Cold weather is stressful, stress leads to decreased resistance to infectious diseases. That is why we humans have most of our colds and flu's in the winter. For the same reason, it is wise to immunize our horses with the available respiratory vaccines in the Fall prior to the onset of cold weather.
Dental problems and internal parasite infections are magnified by cold weather. On the other hand, winter is a time of low exposure to worms. Most worms need to go through a developmental stage on the ground prior to being picked up by a horse, during cold weather they lie dormant and are non-infective. By deworming in the Fall after the cold weather sets in, you can keep your horse essentially worm free till Spring. Parasite control and dental care are big steps in coping with winter weather.
Since a healthy hair coat is essential to protect against the elements, it is important to groom periodically. Rain scald (a bacterial infection of the skin) and ringworm (a fungal infection) love a dirty, matted hair coat. While you're at it, inspect the skin and hair for lice, and feel over the ribs and back for signs of weight loss. Weight loss can easily be missed under a heavy winter coat, and heavy louse infections are a common cause of winter weight loss.
Energy needs are increased when the temperature drops below that at which the horse is acclimated. It is important to monitor the animal's condition and either increase the amount of feed during cold weather, or increase the energy density of the feed through the use of higher quality feed or grain. The average horse can process 20 to 30 pounds of hay per day. Most horses, especially horses that are older or are already a bit thin cannot physically eat enough poor quality hay to meet their basic energy requirements during cold weather.

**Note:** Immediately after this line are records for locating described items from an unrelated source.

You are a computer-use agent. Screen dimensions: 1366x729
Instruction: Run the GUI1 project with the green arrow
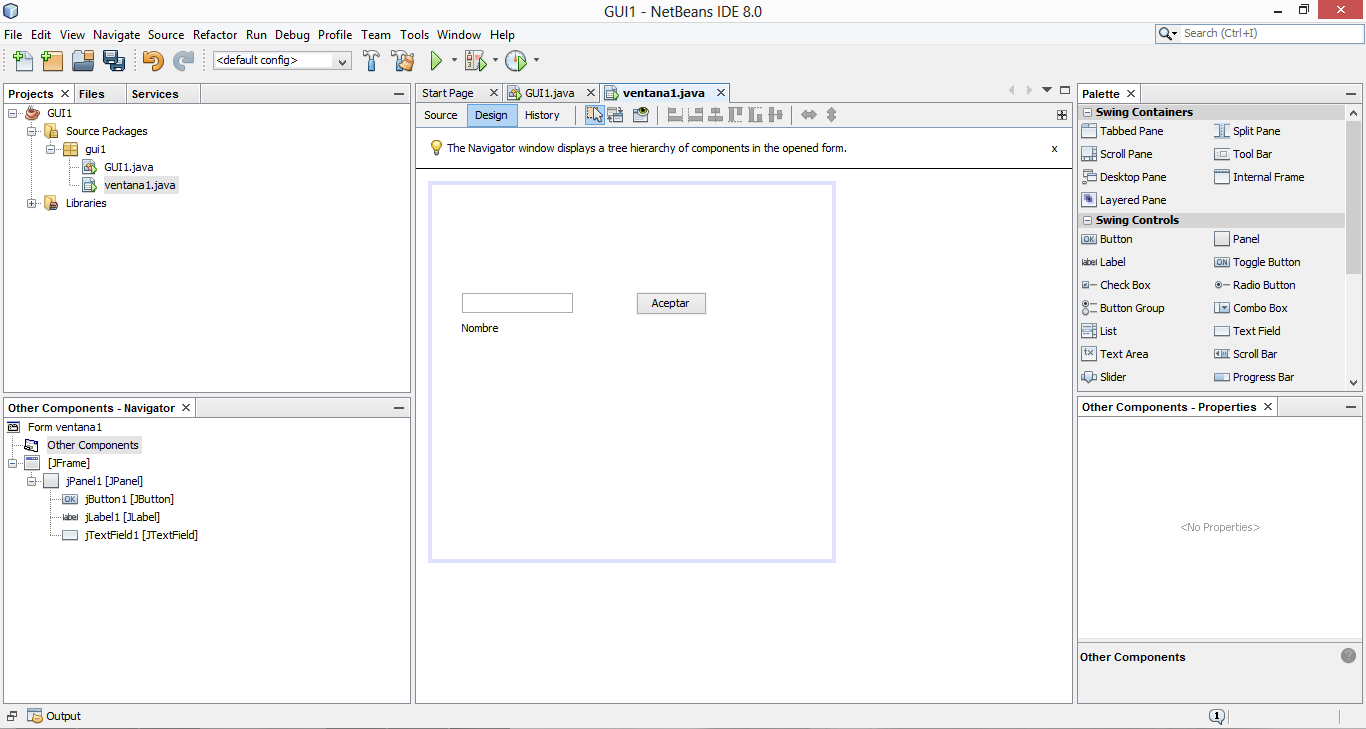[438, 60]
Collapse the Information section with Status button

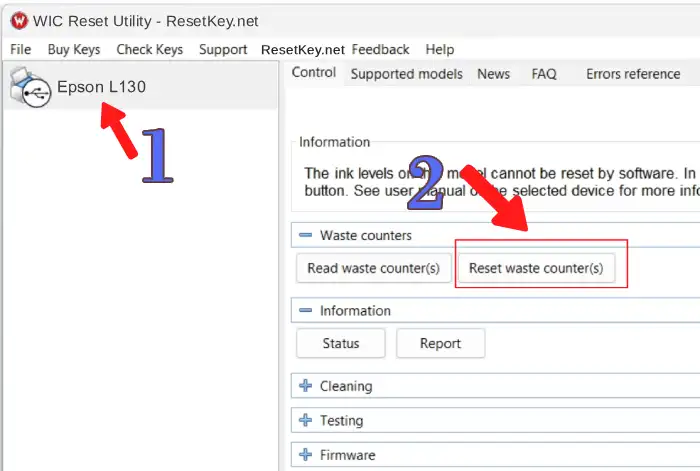(305, 311)
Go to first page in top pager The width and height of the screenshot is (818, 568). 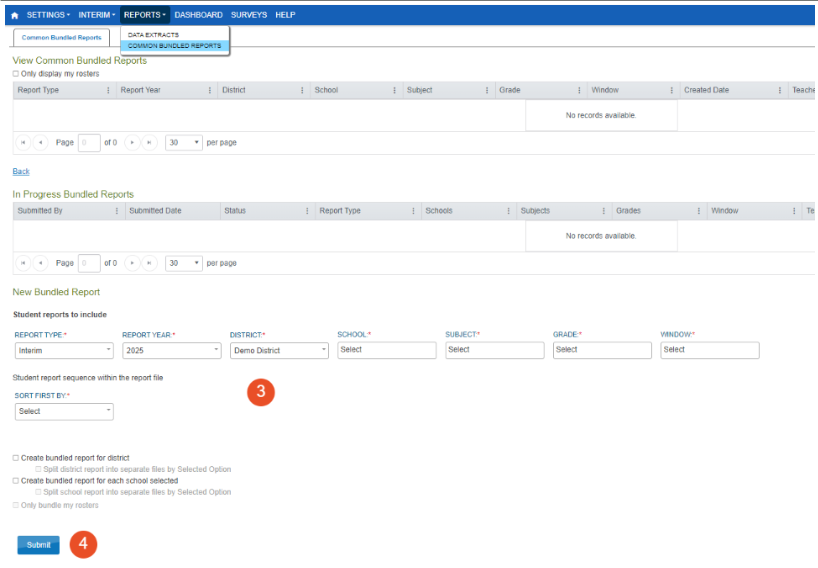[23, 142]
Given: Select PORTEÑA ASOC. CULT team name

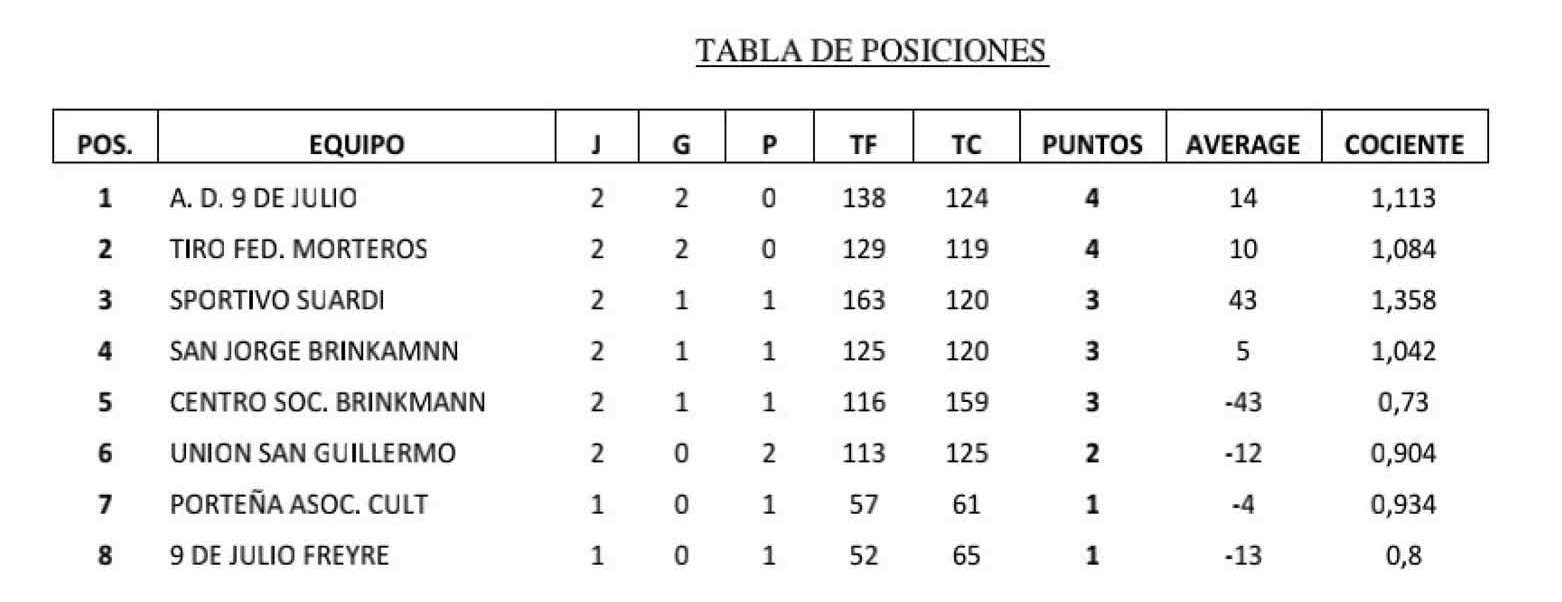Looking at the screenshot, I should (x=298, y=504).
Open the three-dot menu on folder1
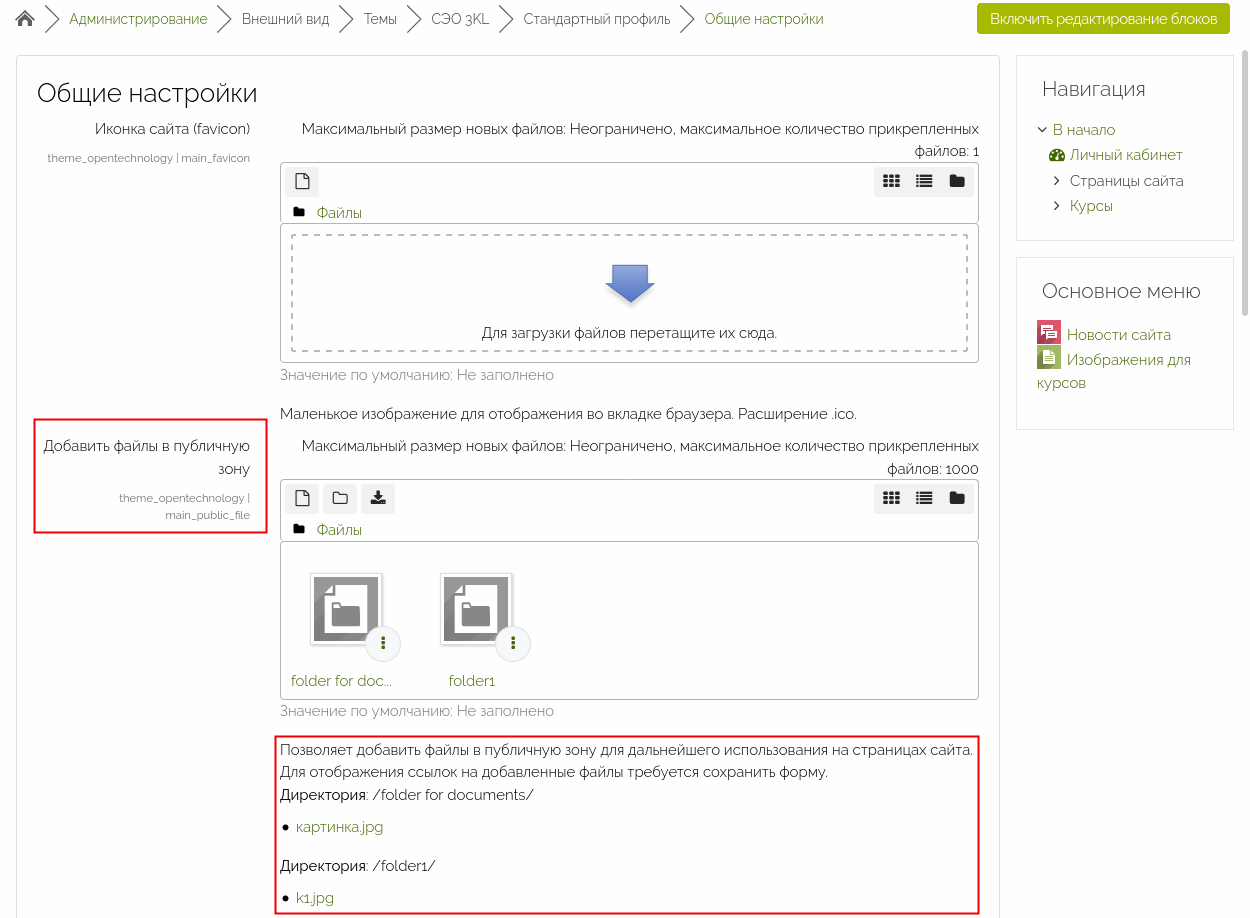 pyautogui.click(x=513, y=643)
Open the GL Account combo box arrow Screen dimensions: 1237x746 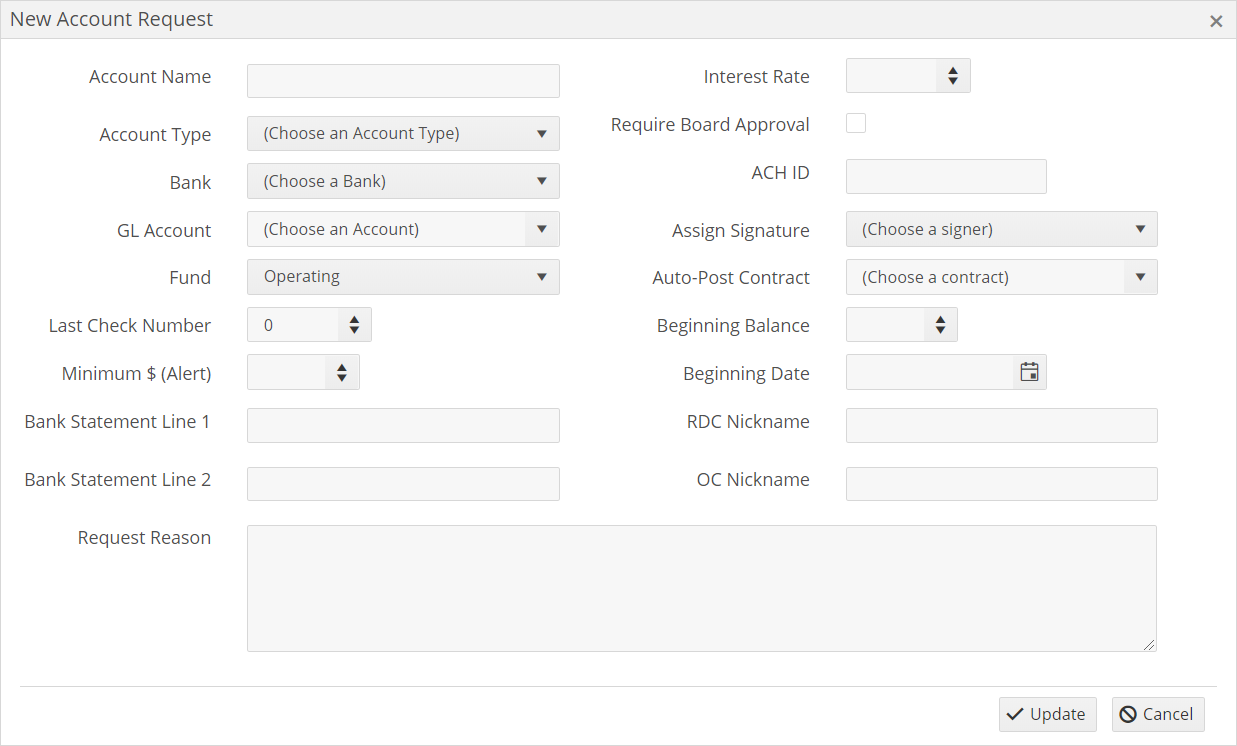(x=541, y=230)
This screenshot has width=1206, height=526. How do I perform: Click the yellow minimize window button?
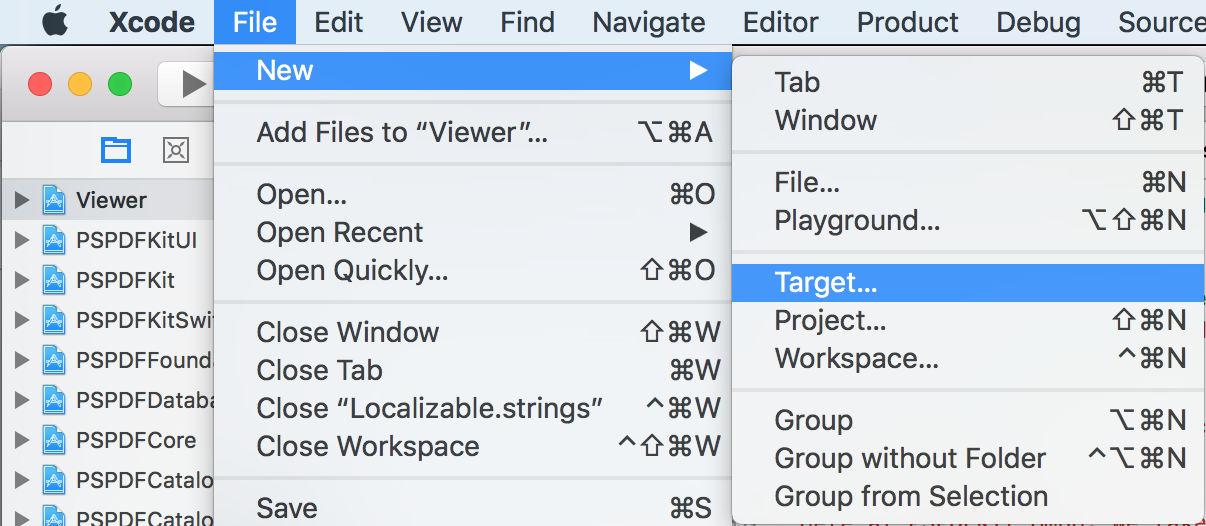coord(80,84)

Winter often means a decline in the horse's use. For most horses, shoeing is probably not necessary if the horse is not being used. However pulling the shoes in the Fall does not mean the feet can be neglected till Spring. Just as the shod horse needs the shoes reset every 6 to 8 weeks, the inactive, unshod horse needs the feet trimmed every 6 to 8 weeks. Failure to provide regular foot care is the single main cause of chronic lameness. So please, don't economize by neglecting the feet.
Finally, don't stop riding in the winter. With the indoor arenas available as well as the relatively mild winters in this area there is no reason that you can't enjoy your horse all year. If you only ride during the warm months of the year, you are missing out on half the fun your horse can provide you!